Once the crafted frames are processed, the traffic loop begins and continues until manual intervention is performed. Network administrators must stop the crafted traffic and flap all involved network interfaces to restore normal operations. Cisco recommends contacting the Technical Assistance Center (TAC) if a Layer 2 loop related to this vulnerability is suspected.

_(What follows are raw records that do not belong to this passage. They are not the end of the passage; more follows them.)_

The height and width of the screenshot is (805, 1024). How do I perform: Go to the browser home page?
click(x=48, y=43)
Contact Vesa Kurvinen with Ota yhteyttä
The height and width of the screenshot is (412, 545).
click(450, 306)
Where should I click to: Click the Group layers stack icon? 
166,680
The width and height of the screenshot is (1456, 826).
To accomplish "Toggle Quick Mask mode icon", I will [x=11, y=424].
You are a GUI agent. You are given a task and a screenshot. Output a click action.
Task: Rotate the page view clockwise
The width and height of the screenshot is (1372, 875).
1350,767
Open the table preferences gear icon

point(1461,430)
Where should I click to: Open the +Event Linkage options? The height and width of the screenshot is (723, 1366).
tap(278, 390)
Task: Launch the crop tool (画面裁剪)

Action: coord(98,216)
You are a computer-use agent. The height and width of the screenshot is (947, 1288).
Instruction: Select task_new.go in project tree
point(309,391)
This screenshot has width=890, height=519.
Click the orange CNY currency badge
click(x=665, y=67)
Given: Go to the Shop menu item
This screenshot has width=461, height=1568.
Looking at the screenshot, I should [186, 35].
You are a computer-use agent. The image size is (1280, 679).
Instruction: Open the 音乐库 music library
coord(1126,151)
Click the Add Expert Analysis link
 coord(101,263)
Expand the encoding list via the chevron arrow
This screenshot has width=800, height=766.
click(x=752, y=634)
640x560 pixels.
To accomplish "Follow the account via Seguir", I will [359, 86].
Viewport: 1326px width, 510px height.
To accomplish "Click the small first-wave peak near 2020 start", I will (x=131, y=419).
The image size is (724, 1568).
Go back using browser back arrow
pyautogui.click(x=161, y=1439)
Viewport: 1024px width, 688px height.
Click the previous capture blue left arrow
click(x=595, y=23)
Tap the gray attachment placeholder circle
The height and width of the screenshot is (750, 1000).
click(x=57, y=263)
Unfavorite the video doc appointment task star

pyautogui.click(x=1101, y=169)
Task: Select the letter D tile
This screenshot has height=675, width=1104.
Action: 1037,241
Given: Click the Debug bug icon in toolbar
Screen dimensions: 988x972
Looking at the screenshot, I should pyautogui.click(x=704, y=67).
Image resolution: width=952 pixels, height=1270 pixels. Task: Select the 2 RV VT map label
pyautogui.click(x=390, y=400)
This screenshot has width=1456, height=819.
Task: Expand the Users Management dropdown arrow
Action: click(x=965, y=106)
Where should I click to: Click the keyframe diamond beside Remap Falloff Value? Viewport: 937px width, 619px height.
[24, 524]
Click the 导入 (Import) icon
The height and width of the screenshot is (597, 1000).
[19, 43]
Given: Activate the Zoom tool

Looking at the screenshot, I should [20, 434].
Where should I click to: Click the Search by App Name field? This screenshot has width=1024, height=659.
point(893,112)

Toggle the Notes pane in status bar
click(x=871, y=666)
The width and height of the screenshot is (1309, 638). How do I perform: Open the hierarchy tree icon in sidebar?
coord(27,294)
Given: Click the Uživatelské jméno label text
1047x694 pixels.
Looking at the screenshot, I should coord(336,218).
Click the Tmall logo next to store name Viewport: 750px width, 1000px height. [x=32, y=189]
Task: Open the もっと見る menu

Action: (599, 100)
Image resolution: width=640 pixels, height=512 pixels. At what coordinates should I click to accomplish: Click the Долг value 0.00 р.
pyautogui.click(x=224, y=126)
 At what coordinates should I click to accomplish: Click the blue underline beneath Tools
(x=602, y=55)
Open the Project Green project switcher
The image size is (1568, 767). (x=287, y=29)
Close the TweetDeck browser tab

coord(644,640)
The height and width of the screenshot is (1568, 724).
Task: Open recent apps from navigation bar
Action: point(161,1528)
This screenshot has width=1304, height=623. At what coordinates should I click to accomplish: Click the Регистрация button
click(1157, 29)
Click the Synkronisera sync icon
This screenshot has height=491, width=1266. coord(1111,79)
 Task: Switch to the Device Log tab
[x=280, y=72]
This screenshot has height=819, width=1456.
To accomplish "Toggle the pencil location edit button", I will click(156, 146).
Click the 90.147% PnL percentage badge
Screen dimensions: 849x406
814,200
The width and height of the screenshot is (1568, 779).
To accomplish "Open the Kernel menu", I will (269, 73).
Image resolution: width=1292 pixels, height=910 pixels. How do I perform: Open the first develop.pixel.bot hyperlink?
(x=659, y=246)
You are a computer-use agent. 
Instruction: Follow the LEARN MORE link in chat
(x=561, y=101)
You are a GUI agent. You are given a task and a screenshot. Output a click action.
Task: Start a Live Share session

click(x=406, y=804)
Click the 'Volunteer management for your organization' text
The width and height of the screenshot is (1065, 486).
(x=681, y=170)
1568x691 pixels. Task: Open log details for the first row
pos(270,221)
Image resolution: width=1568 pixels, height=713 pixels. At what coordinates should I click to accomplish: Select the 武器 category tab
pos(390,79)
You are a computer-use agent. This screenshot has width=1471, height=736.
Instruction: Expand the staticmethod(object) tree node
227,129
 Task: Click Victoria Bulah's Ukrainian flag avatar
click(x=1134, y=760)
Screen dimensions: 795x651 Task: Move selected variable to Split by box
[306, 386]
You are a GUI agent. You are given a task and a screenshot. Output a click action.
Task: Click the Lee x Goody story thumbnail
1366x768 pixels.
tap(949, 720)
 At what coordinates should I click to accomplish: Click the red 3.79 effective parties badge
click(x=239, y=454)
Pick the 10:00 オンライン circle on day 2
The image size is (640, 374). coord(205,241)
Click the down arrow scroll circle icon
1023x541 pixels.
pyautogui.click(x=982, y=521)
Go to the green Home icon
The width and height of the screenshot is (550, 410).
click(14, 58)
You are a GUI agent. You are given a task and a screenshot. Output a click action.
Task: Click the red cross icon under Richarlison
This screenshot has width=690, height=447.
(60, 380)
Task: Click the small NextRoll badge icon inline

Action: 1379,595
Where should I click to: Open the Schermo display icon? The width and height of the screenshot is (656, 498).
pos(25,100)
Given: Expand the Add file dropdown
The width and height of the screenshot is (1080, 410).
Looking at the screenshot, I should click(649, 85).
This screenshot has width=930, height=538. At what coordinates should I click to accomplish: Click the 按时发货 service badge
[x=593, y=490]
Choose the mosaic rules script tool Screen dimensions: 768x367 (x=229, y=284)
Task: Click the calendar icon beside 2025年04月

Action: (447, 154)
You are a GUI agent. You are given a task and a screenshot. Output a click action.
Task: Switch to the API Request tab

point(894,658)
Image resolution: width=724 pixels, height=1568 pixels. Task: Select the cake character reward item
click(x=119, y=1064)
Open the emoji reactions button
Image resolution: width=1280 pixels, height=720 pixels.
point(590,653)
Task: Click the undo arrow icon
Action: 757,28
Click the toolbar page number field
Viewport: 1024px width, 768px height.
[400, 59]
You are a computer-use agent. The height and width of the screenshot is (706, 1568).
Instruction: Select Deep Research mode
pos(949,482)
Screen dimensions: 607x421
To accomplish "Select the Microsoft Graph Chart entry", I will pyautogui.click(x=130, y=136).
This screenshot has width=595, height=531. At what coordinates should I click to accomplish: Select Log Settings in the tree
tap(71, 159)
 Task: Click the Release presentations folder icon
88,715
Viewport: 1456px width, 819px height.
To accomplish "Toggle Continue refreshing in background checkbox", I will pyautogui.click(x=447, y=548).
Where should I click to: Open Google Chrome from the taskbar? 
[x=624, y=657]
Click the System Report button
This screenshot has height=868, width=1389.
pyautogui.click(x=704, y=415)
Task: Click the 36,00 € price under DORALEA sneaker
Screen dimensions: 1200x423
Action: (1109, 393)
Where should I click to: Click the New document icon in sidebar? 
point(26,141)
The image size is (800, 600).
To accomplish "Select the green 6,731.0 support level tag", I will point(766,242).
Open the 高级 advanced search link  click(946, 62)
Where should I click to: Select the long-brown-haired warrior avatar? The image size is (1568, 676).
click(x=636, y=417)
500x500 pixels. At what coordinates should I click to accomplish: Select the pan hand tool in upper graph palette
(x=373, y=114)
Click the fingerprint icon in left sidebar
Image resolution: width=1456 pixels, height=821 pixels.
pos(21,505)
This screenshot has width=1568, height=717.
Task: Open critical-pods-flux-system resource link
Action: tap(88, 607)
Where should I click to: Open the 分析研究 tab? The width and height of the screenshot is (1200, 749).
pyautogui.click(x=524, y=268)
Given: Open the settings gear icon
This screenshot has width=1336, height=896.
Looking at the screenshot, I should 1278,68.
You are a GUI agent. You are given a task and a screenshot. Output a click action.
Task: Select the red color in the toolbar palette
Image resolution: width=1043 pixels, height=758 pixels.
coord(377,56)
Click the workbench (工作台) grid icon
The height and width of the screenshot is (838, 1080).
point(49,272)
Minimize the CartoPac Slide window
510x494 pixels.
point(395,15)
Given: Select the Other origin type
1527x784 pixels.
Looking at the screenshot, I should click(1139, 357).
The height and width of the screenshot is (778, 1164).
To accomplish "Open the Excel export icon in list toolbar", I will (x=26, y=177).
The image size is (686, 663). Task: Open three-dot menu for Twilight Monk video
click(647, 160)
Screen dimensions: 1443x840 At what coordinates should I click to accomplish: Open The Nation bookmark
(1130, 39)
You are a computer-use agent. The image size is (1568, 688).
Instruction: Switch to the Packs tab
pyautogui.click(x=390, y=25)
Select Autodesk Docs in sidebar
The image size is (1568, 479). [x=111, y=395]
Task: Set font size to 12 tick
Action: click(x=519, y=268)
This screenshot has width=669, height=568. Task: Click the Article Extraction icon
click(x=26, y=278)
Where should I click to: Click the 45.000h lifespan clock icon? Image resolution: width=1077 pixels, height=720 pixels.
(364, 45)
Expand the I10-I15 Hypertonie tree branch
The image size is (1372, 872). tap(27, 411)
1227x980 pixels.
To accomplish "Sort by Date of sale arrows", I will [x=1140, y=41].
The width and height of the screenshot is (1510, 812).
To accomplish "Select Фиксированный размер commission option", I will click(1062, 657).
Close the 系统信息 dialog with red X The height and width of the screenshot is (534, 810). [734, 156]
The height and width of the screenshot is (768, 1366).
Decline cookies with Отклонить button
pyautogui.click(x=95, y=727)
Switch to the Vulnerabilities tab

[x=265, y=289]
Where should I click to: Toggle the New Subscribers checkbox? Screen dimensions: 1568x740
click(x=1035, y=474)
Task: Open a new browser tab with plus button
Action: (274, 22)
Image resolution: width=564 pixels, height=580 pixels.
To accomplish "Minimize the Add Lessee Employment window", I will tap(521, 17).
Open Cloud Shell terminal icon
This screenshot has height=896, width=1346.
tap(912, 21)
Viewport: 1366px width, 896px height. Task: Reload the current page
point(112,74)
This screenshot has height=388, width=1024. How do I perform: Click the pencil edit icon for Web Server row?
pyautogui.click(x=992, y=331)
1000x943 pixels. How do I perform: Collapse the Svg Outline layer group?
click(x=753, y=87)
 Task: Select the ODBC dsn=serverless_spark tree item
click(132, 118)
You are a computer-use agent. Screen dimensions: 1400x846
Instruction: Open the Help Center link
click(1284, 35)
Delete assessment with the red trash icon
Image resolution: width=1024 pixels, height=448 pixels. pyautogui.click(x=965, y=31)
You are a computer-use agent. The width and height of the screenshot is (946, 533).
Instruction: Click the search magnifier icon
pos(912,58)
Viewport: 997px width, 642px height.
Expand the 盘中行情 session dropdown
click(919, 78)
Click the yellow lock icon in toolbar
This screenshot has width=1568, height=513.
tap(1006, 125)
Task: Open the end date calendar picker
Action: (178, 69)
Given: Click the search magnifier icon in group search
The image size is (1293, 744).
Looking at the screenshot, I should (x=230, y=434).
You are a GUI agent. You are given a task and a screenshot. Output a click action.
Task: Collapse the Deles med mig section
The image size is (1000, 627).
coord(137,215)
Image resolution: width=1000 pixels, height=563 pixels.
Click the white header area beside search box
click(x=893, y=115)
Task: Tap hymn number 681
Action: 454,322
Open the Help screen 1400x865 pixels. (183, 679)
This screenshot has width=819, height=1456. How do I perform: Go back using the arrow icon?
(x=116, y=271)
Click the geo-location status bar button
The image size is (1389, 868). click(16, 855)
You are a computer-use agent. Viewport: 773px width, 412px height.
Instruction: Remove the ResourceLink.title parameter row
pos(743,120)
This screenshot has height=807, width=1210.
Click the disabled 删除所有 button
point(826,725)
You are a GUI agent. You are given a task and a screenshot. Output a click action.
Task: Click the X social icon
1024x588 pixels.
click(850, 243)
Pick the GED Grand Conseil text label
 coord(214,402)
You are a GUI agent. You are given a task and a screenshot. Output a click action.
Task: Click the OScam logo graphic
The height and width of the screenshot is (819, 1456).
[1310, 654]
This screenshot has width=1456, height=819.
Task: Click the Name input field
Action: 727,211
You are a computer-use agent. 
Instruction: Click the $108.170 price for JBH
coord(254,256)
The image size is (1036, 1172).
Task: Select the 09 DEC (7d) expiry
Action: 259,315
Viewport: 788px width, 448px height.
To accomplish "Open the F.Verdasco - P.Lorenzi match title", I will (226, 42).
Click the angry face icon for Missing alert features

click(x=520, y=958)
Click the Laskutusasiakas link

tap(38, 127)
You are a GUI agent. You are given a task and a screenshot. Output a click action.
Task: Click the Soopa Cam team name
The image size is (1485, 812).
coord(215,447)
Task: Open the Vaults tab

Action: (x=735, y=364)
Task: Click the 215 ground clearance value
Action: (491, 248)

Detection Methods for CVE-2026-20051
Indicators of Compromise
- Sudden and unexplained spikes in bandwidth utilization on network interfaces
- Layer 2 traffic loops detected in EVPN/VxLAN environments
- Complete loss of data plane traffic across affected network segments
- Interface error counters showing abnormal packet rates or drops
Detection Strategies
- Monitor network interface bandwidth utilization for unusual spikes or saturation
- Implement Layer 2 loop detection mechanisms and spanning tree protocol monitoring
- Configure SNMP traps for interface utilization thresholds and link state changes
- Review NX-OS system logs for EVPN-related error messages or warnings
Monitoring Recommendations
- Deploy network traffic analysis tools capable of detecting Layer 2 anomalies
- Establish baseline traffic patterns for EVPN environments to identify deviations
- Configure alerting for sudden changes in interface statistics or packet forwarding rates
- Maintain visibility into VxLAN overlay network health and performance metrics
How to Mitigate CVE-2026-20051
Immediate Actions Required
- Review the Cisco Security Advisory for affected software versions and available patches
- Identify all Cisco Nexus 3600 and 9500-R Series switches in your environment running EVPN configurations
- If a traffic loop is actively occurring, flap all involved network interfaces to break the loop
- Implement network segmentation to limit Layer 2 adjacency exposure where possible
Patch Information
Cisco has released a security advisory addressing this vulnerability. Administrators should consult the Cisco Security Advisory for specific software version information and upgrade guidance. Apply the recommended NX-OS software updates to affected devices as soon as possible following change management procedures.
Workarounds
- Restrict Layer 2 access to trusted network segments and devices only
- Implement 802.1X port-based network access control to limit unauthorized device access
- Deploy network access control lists (ACLs) where possible to filter traffic at network boundaries
- Monitor for and block suspicious traffic patterns at the network edge
# Example: Flap interfaces to break active traffic loop
# Execute on affected Nexus switch
configure terminal
interface ethernet 1/1-48
shutdown
no shutdown
end
copy running-config startup-config
Disclaimer: This content was generated using AI. While we strive for accuracy, please verify critical information with official sources.